Cultura

Não, não é um caso isolado

Não, não é um caso isolado

O aumento exponencial de ataques racistas na internet revela que o mundo virtual vem se tornando cada vez mais um palanque para a expressão do ódio, do puro racismo e para o desejo de subalternizar pessoas negras no Brasil e no mundo. Segundo os alarmantes números da Central Nacional de Denúncias de Crimes Cibernéticos, de 2006 a 2015 houve uma taxa de aumento de 115% nos casos de racismo virtual. E os números não param de crescer. De acordo com o relatório da empresa estadunidense Norton Cyber Security, em 2017 o Brasil foi o segundo país do globo com maior número de crimes cibernéticos denunciados, entre os quais o racismo é um dos mais expressivos.

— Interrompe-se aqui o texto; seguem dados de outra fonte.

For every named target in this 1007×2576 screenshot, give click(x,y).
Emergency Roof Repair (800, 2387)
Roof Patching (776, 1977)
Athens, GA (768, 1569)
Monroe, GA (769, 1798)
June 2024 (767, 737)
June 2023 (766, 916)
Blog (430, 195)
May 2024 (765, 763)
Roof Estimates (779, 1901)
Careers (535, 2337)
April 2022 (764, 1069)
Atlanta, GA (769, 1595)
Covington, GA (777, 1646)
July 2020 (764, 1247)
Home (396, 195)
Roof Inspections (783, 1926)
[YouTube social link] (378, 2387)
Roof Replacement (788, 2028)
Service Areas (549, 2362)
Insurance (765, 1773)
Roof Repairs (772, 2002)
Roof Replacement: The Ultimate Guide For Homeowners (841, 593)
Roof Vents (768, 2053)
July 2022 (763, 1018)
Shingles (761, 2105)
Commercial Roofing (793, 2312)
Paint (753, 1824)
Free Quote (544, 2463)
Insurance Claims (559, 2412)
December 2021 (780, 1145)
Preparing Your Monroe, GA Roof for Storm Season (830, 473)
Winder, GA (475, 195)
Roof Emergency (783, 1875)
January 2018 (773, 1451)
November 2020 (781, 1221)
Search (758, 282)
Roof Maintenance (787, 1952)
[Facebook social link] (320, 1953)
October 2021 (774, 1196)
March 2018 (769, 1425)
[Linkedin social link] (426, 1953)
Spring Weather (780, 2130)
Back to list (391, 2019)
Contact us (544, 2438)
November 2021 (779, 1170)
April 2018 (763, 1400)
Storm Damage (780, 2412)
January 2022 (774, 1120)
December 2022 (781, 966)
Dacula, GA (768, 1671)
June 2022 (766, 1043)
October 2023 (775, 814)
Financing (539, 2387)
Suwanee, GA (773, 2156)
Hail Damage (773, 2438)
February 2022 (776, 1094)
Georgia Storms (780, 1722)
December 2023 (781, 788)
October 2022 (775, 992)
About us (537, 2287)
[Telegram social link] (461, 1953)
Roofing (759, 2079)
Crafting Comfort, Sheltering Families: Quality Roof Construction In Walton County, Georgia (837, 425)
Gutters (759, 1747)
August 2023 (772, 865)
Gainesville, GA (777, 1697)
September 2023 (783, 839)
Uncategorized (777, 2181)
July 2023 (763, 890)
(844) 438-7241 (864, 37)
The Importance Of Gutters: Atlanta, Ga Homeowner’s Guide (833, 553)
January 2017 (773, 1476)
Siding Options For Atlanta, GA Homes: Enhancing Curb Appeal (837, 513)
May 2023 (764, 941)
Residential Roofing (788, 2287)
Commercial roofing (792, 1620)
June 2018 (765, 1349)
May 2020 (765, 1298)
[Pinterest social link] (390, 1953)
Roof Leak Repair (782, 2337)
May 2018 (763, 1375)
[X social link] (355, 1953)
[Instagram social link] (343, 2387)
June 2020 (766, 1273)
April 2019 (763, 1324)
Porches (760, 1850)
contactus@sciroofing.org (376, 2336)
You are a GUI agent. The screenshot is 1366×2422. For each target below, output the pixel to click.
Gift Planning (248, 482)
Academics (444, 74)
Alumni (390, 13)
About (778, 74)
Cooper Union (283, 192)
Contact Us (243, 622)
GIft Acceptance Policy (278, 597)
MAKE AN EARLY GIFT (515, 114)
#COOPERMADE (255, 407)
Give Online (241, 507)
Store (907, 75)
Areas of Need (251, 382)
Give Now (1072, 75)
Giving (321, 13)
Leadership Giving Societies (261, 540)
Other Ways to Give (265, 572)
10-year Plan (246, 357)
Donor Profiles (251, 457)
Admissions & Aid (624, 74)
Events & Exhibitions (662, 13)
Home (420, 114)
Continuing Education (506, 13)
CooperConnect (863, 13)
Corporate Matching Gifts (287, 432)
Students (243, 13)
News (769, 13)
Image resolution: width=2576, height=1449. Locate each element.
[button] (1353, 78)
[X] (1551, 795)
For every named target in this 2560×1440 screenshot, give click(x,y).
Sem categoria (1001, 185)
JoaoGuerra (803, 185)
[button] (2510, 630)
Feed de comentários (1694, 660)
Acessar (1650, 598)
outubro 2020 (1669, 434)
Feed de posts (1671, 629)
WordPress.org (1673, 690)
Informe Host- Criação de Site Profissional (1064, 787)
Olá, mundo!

Entre os casos mais famosos podemos destacar os ataques racistas sofridos pela atriz Taís Araújo; Titi, filha de Tiago Gagliasso e Giovanna Ewbank; o cantor Seu Jorge; a funkeira MC Carol; a cantora Preta Gil; a jornalista Maju Coutinho; o jogador de futebol Fernandinho; a escritora Djamila Ribeiro; a pensadora e ativista Carla Akotirene e o youtuber e historiador Jones Manoel. Há pouco tempo, a cantora Ludmilla decidiu apagar suas redes sociais devido à violência crescente das injúrias raciais dirigidas a ela. Aqui em Pará de Minas foi a vez de Rony Morais, artista cênico e professor, sofrer agressões racistas e homofóbicas nas redes sociais. 

Além de sua trajetória artística e docente, Rony se posiciona politicamente. Em seus programas, entrevistas, lives e postagens nas redes sociais há sempre um olhar crítico para com as mazelas da cidade, para as desigualdades históricas do país e para as muitas formas de opressão de gênero, raça ou orientação sexual. De uns tempos para cá, a sua atuação se tornou ainda mais contundente, colocando, em muitas ocasiões, o dedo na ferida de uma sociedade injusta. E isso vem incomodando determinados grupos de Pará de Minas. Sim! De Pará de Minas. Os ataques virtuais sofridos por Rony Morais desfazem a imagem tão ingênua e frágil de que não existem grupos assumidamente racistas, machistas e LGBTTfóbicos nesta cidade.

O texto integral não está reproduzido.